-
Notifications
You must be signed in to change notification settings - Fork 2.6k
Description
Hello!
The aim: run inference (no training needed) of a custom Mask-RCNN at CPU VM as an AksWebservice as fast as possible. (CPU is chosen mainly because it's cheaper.)
Default TF build from pip on inference sent warnings like:
Your CPU supports instructions that this TensorFlow binary was not compiled to use: AVX2 AVX512F FMA
So I tried to install provided CPU-optimized build using:
CondaDependencies.add_tensorflow_conda_package(core_type='cpu', version="1.15")
It successfully installs TF 1.15 with all the needed instructions but only for MKL-DNN operations:
This TensorFlow binary is optimized with Intel(R) MKL-DNN to use the following CPU instructions in performance critical operations: SSE4.1 SSE4.2 AVX AVX2 FMA
To enable them in non-MKL-DNN operations, rebuild TensorFlow with the appropriate compiler flags.
And it slowed down the inference by x2. Why could that be? I've seen quite a lot of similar issues ([1], [2], [3] about performance degradation when using MKL. Maybe, it is somehow threads related.
I also tried pip intel-tensorflow==1.15.2. Same performance.
Installing CondaDependencies.add_tensorflow_pip_package(core_type='cpu', version="1.15")
leads to no optimizations at all (pip installs usual TF binary).
So I decided to build my own TF1.15.3 with AVX2 AVX512F FMA but without MKL (correct me if I'm wrong and that won't change the performance):
$ bazel build -c opt --copt=-march=native --copt=-mfpmath=both //tensorflow/tools/pip_package:build_pip_package
It's been successfully compiled and installed without errors. No warnings about unsupported instructions or MKL-DNN-only operations occurred. But no performance boost has been noticed.

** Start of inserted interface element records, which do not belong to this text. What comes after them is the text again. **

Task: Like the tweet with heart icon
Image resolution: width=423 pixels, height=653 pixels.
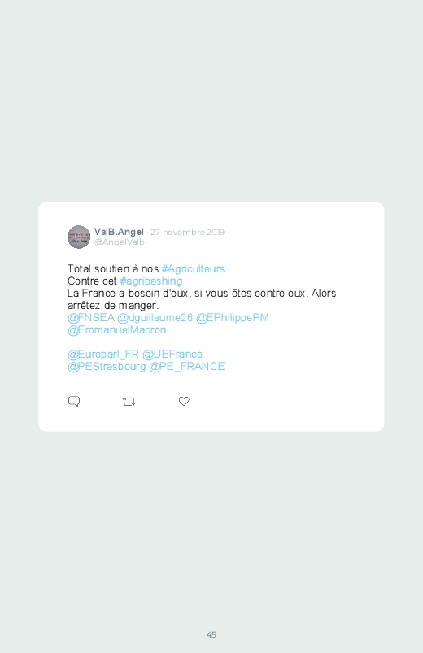Action: 184,401
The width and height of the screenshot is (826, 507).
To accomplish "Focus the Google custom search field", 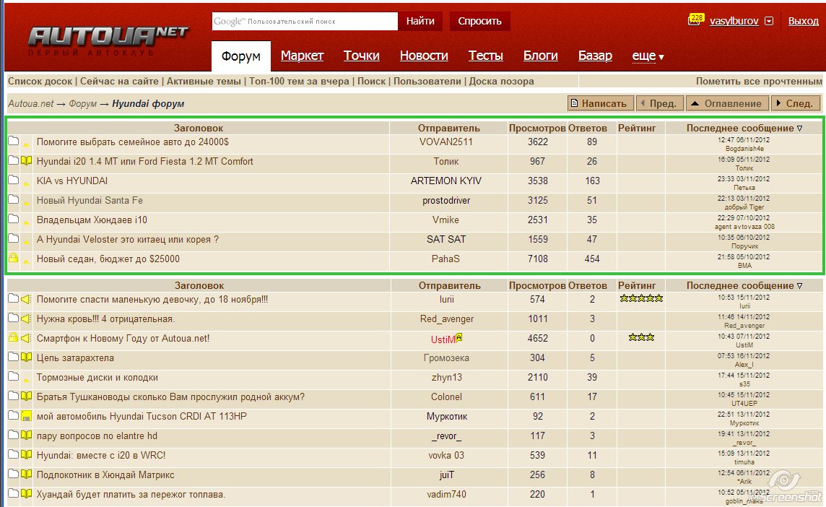I will tap(305, 22).
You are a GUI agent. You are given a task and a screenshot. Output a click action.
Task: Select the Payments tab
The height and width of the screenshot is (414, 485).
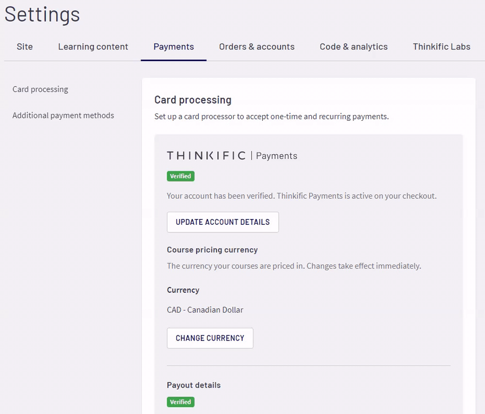[x=173, y=47]
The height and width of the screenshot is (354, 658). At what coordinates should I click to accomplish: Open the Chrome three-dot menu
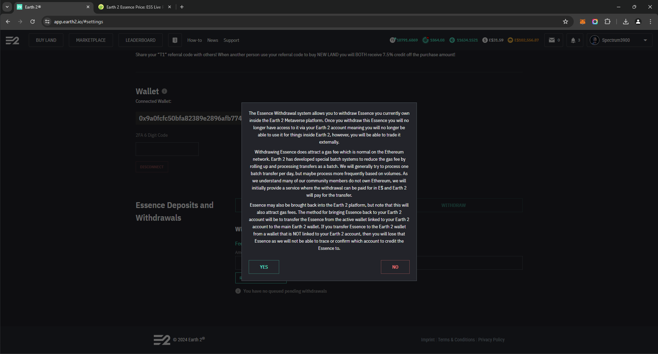tap(650, 22)
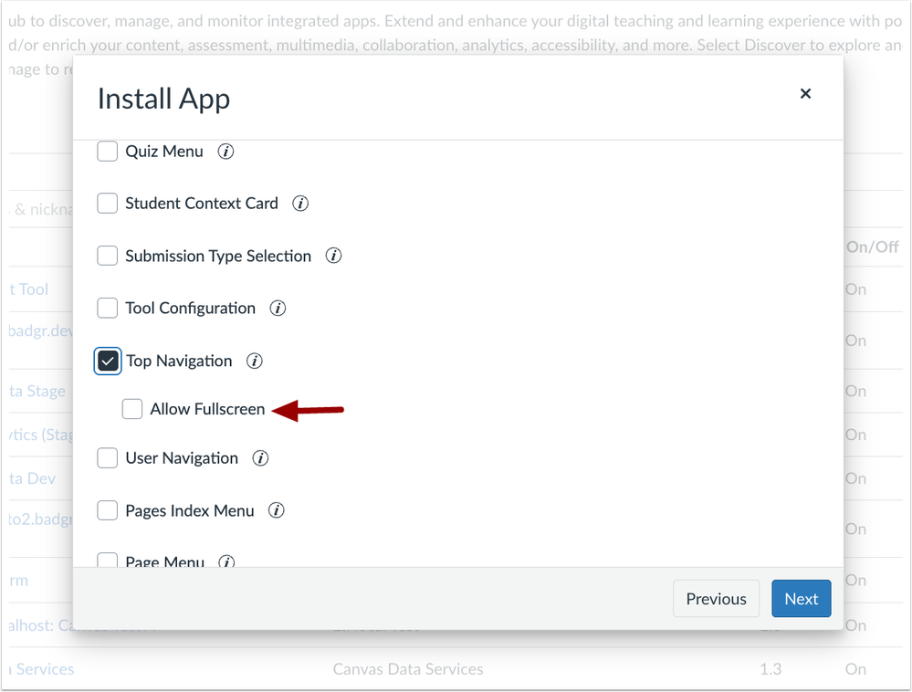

So, why optimized TF builds works the same (if not worse for MKL-DNN part)? Am I using wrong type of VM for this type of task? (Right now I'm using Fs-v2 series.)
And also few side questions if you please:
- How to delete an Environment from a Workspace? So it wouldn't appear on
Environment.list(ws)anymore? - Why could it be that the AksWebservice doesn't create all the replicas but only few of them? Say, 2/10. Others are "unavailable" on a Kubernetes Services page on portal.azure.com. Autoscaling is set to False so this should not be the reason.